Records supplied START
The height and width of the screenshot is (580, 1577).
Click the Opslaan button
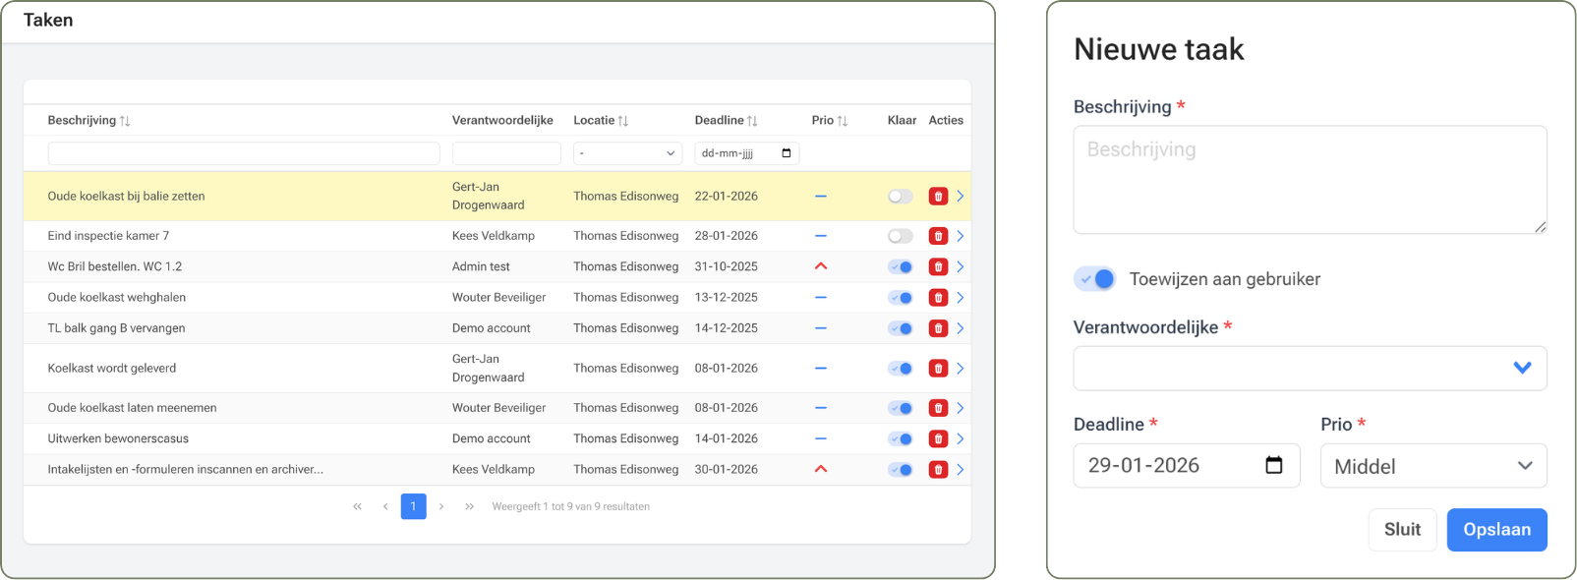point(1496,530)
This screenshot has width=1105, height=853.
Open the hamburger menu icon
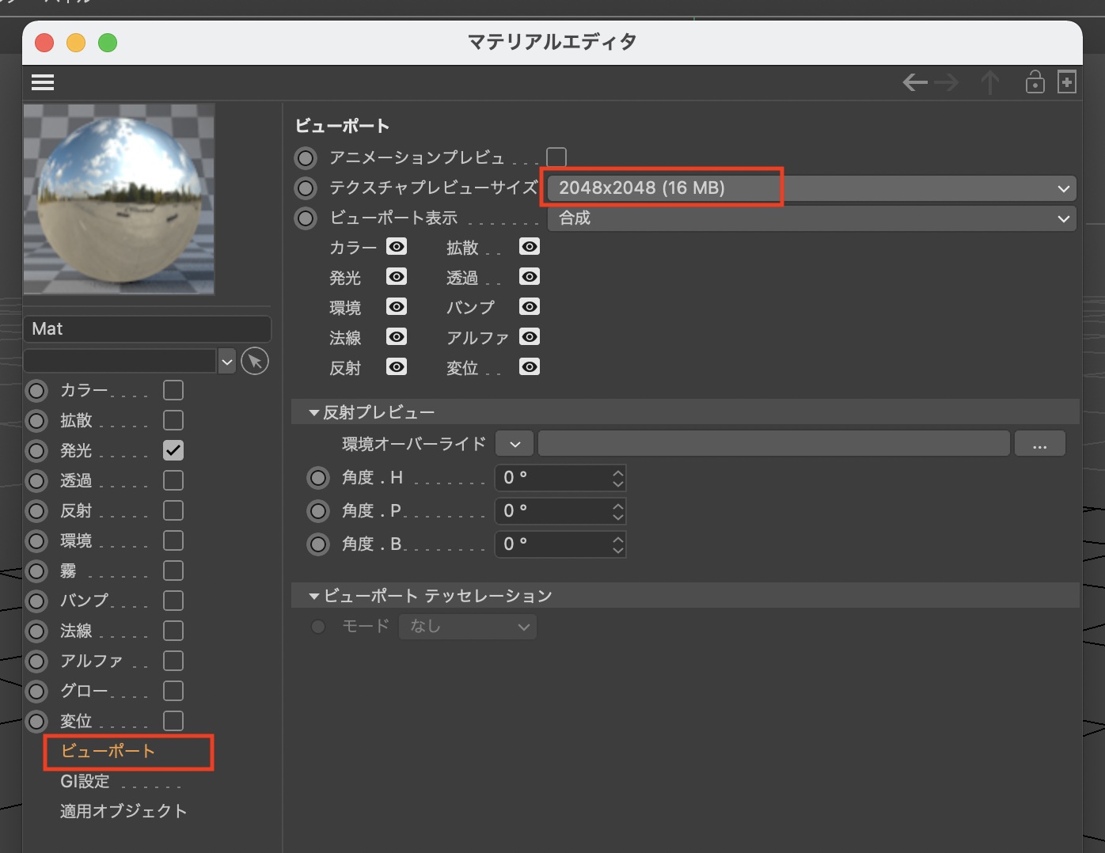(x=43, y=82)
Records supplied END
(What to do)
What you return must match the material above exactly, apart from its pictures.

(Task answer)
The height and width of the screenshot is (580, 1577).
Click the Opslaan button
point(1496,530)
This screenshot has width=1105, height=853.
Open the hamburger menu icon
(x=43, y=82)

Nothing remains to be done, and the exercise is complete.